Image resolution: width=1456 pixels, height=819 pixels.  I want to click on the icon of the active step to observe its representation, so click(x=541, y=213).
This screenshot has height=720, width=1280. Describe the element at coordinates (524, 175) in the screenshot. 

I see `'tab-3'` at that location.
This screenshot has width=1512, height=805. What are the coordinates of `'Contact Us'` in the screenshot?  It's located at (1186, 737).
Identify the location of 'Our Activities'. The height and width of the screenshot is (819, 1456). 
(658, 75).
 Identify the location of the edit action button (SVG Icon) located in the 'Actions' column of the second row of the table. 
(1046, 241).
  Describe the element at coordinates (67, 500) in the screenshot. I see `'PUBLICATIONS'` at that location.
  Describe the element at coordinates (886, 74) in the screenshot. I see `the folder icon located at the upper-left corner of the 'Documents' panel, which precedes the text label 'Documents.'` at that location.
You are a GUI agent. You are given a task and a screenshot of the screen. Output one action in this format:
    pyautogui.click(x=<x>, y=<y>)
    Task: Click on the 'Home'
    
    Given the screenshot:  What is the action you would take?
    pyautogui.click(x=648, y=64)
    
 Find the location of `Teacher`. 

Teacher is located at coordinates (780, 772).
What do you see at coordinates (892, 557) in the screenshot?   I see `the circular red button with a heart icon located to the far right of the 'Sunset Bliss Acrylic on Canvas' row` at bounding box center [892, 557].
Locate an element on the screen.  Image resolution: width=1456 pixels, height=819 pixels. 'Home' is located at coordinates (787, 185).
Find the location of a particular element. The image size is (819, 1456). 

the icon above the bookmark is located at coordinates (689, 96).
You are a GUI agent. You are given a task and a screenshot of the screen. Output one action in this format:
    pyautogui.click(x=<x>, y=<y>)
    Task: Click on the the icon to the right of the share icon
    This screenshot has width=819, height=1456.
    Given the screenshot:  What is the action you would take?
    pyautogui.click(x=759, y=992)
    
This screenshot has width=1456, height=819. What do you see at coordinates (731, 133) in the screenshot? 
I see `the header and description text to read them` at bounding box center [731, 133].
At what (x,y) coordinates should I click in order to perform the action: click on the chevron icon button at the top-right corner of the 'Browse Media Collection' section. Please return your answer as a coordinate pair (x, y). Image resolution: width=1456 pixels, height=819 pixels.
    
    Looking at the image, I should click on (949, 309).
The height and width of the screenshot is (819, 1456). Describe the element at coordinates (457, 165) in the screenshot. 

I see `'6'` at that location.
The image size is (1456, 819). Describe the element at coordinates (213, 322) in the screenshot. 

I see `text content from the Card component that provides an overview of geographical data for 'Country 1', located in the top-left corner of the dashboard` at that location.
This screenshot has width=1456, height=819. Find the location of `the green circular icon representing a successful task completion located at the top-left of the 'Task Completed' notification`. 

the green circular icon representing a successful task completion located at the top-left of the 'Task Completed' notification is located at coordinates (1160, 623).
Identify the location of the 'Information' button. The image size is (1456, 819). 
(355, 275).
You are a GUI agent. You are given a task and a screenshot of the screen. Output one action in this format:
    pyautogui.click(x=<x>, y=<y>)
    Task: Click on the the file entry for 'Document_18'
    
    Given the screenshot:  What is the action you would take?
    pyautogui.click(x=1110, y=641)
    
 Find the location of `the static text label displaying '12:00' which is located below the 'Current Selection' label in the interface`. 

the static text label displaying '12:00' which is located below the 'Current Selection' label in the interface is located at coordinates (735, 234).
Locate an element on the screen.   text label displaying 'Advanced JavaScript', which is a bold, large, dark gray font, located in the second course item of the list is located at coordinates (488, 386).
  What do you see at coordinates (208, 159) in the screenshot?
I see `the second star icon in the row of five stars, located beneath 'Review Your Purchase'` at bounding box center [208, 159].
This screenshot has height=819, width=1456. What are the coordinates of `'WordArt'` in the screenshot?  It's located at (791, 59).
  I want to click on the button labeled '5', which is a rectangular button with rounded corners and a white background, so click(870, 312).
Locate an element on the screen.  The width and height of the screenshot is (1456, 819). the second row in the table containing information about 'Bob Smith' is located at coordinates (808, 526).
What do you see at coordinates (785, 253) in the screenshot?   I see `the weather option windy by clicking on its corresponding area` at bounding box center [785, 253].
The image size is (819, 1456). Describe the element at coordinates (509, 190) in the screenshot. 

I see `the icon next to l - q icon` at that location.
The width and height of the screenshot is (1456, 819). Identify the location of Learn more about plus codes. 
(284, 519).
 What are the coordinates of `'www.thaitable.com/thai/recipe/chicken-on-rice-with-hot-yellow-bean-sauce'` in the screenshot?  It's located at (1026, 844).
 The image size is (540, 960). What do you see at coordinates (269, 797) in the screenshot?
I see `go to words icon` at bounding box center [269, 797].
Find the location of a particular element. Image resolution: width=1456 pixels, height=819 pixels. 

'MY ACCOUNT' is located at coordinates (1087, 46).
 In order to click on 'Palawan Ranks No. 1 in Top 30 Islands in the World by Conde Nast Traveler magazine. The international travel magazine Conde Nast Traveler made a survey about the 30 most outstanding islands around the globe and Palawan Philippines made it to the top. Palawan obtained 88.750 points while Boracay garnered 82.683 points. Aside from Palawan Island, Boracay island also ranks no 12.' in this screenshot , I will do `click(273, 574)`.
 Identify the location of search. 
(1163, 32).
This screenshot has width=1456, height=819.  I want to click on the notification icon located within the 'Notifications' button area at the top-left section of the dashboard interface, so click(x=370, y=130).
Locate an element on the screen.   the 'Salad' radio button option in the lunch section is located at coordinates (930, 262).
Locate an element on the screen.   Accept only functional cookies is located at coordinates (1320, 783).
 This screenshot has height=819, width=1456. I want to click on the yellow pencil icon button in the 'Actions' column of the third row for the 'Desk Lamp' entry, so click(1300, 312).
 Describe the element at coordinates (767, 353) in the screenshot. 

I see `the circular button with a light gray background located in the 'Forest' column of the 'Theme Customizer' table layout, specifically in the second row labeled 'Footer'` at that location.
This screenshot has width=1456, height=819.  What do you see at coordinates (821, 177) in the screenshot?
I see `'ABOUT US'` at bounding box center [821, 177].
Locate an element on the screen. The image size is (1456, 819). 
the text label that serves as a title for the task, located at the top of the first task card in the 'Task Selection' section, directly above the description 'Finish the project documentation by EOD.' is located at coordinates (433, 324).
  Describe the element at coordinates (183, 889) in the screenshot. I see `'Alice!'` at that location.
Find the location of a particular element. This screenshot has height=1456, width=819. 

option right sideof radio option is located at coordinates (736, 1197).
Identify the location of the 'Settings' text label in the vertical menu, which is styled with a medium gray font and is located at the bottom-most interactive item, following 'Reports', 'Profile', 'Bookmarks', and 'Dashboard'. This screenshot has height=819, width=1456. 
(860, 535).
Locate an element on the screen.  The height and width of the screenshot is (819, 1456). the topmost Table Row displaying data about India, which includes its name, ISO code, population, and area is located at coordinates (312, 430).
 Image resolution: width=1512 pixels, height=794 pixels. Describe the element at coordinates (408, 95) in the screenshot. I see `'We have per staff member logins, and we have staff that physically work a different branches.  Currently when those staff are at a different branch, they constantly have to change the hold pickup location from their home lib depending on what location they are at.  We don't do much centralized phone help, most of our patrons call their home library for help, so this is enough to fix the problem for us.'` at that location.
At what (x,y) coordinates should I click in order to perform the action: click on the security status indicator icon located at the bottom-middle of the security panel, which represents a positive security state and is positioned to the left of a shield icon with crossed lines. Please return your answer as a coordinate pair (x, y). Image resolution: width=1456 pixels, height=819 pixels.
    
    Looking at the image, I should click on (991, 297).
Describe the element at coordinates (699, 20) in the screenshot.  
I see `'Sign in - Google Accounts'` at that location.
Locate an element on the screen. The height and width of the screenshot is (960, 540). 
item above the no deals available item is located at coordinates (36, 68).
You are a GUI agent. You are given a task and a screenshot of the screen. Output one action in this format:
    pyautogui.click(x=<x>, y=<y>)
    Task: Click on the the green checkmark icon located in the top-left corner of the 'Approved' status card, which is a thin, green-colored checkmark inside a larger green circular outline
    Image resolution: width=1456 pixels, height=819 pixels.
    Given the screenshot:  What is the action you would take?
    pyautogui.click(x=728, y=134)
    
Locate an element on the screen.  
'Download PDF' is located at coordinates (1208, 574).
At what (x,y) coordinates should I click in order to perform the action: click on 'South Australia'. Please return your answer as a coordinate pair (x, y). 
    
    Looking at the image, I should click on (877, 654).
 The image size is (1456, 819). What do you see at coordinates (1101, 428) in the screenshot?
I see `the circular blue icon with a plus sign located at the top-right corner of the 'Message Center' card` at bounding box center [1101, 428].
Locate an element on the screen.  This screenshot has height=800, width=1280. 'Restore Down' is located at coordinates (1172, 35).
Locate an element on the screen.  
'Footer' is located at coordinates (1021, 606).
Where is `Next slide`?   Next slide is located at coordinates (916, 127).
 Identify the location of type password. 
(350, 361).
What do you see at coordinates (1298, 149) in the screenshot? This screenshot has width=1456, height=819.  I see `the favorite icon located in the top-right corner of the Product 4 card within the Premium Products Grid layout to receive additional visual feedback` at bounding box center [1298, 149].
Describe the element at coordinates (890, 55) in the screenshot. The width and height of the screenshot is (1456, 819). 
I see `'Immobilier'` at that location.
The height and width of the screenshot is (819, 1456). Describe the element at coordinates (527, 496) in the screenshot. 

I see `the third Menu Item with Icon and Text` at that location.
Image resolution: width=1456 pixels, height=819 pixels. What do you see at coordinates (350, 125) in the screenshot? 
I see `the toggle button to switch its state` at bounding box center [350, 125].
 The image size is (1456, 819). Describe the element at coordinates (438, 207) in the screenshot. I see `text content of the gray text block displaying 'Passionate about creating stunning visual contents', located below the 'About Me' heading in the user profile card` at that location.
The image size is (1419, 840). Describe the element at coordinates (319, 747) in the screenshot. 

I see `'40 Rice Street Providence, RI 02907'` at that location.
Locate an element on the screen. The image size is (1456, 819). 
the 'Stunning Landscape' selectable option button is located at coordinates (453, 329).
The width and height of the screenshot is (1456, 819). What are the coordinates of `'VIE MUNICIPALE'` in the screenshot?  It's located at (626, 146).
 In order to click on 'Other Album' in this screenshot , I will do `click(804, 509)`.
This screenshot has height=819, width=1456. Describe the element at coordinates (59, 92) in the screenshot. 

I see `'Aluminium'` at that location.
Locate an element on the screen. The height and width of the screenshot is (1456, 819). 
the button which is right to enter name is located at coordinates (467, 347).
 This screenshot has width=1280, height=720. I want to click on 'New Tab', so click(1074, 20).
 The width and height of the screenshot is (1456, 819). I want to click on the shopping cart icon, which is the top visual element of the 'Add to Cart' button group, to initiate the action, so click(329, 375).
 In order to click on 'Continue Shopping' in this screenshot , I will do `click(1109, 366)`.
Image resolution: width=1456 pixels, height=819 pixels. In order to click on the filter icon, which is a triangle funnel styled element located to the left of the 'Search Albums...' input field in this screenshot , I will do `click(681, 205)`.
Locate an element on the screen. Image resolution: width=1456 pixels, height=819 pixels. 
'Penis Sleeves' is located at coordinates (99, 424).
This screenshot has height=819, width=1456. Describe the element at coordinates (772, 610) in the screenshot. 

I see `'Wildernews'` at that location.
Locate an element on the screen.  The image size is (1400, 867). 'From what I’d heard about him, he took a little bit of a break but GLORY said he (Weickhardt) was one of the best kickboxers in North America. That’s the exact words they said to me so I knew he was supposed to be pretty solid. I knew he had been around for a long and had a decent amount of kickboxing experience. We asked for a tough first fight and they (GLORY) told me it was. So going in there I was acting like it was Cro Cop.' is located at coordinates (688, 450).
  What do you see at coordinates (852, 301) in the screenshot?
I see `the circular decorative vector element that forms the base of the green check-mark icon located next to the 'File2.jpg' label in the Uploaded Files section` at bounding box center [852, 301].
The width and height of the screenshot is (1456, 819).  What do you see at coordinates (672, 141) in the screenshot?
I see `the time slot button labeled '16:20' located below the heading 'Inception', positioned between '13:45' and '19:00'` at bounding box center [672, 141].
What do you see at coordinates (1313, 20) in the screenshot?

SET TASK ->
Please count how many lines of the material above contain the string "particular", and reply with only that number.

SOLUTION TO THIS TASK ->
3